- Prompt -
Tally up the lines below that include the word "computer". Answer with the number alone.

- Data records -
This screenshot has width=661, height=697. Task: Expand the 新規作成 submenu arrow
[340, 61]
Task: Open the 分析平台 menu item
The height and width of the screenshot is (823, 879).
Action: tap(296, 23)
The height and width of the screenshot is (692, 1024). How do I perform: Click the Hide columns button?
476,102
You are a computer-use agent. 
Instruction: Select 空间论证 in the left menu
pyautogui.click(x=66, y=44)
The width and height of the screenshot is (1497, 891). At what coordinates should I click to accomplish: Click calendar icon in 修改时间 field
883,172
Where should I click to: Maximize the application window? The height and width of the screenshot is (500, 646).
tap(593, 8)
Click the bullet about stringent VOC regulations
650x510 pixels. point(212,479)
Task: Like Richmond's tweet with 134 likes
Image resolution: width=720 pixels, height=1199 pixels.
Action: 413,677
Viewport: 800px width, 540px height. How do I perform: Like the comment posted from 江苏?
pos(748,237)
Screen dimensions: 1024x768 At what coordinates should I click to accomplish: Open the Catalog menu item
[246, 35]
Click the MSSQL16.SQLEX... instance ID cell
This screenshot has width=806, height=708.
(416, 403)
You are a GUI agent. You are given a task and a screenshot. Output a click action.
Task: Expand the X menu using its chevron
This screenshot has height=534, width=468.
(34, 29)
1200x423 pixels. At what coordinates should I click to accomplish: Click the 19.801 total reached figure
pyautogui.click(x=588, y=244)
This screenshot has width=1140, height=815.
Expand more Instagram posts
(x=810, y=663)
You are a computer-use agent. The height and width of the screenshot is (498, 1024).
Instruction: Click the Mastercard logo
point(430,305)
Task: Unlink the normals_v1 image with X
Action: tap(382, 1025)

- Output for this task -
2